Kelly Flanagan talked about the defenses you develop through your strengths that you don’t realize are building an ego. His metaphor for ego was “castle walls” that protect you and your insecurities through your outward strengths. Metaphors, for me, can be useless, like business school always using the term “widgets” for products, or they can give my brain the context it needs through a vivid example, like, “castle walls to protect.” Castle walls, he said, are the ego protecting your inner insecurities about failure, which prevents you from fully connecting with others through comfort zones in your business and life. Like the “outdated software” metaphor I subscribe to, his showed me that I needed to let myself be vulnerable because growth can’t happen without vulnerability to test limits and being willing to fail.

Chris Ducker and Christopher Lochhead both gave me that extra boost of confidence in myself; Chris Ducker with his infectious attitude with building a brand around yourself that makes you want to charge out of the room and shout to the world, Christopher Lochhead had the same pull no punches brashness that I’d appreciated from Gary Vaynerchuk in the past, when he spoke on wanting to be a entrepreneur simply because nothing in the current world worked for him. Entrepreneurship was a way out of the system, not a way up for himself.

Each of these speakers had an impact on you whether it was professional or personal. Sean spoke to me through the very real limitations that we face as individuals but that we can choose to be defined by or move beyond with our talents. Kelly was a relatable soul who was down to earth with all of his examples through struggles in the economy to raising a family in the midst. Chris Ducker gave me a framework of how to devise a business around my own beliefs and values while Christopher Lochhead spoke to my heart, as a person whose struggled to define himself personally and professionally for so long, with the evidence that its okay to not fit in the modern day career field, yet as a professional knowing you can’t rest on your laurels.

While I didn’t walk out personally, as I did Mindvalley University, with such a vivid personal transformation, there were moments for me to be proud of my willingness to be in the room and push my boundaries to learn and talk to people about my passion. Seeing evidence on screen and in person of recipients of the Front Row charity while also helping to create the experience for others through donating and letter writing was a tangible feeling to treasure. Seeing the generosity in the crowd as well as those who had outward visible transformations was heartwarming. Two such instances were when someone was outbid for an auction item, after the winner found out it was the other person’s dream to own that item (a drum) and learn to play it, he donated the money yet gifted the drum to the person he outbid; the most powerful though was a woman who, on the last day, decided to publicly announce that through the goal setting exercises, networking, self-reflection, and charity work, she had been inspired to seek help for alcohol addiction and pledged to attend next year’s event sober.

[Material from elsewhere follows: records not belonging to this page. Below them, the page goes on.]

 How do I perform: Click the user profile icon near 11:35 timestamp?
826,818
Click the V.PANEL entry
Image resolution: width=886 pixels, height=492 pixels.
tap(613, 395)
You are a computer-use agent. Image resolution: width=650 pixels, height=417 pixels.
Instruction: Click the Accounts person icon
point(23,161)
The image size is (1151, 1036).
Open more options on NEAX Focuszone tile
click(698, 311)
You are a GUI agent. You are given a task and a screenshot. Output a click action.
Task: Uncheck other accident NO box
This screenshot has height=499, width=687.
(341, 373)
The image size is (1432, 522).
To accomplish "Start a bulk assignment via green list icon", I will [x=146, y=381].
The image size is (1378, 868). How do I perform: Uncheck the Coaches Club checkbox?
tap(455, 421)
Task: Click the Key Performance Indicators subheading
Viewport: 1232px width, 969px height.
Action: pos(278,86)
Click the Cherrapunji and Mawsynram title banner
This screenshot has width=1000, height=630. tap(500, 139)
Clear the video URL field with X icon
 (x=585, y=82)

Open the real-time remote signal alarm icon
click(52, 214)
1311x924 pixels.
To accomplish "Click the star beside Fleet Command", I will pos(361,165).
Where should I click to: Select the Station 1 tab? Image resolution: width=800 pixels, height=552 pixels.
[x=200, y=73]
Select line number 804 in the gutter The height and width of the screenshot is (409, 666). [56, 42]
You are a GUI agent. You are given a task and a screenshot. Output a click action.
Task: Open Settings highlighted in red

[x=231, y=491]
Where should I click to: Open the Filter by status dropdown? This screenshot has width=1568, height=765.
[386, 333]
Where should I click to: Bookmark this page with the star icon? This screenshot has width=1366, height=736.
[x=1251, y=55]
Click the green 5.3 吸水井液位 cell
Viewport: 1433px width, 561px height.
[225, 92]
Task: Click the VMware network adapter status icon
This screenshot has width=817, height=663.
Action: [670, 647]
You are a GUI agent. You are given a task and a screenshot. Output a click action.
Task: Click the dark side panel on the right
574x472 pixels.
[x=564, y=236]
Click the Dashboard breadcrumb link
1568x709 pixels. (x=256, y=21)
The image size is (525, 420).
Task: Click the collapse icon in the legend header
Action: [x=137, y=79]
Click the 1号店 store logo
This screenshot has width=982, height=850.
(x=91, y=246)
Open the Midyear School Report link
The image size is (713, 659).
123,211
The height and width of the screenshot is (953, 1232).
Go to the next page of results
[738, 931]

The moment she pledged sobriety the room erupted in cheers and she was moved to tears as the host, Hal Elrod, got off stage to go hug her.

It was an amazing sight to behold as I thought to myself, “Don’t be so sad, you didn’t have an outward transition like them. Carolyn [one of the speakers] told you that you’re in the midst of your own transition which makes it hard to see internally yet it is happening.” I held on to those words as I was wholly unable to do the goal setting exercise that closed out the event and had no visualization in the previous exercise, to which Carolyn Bostrack made her remark to me, “You’re living your transformation,” she said, “don’t be worried that you saw nothing, it means you’re there. Now keep going!”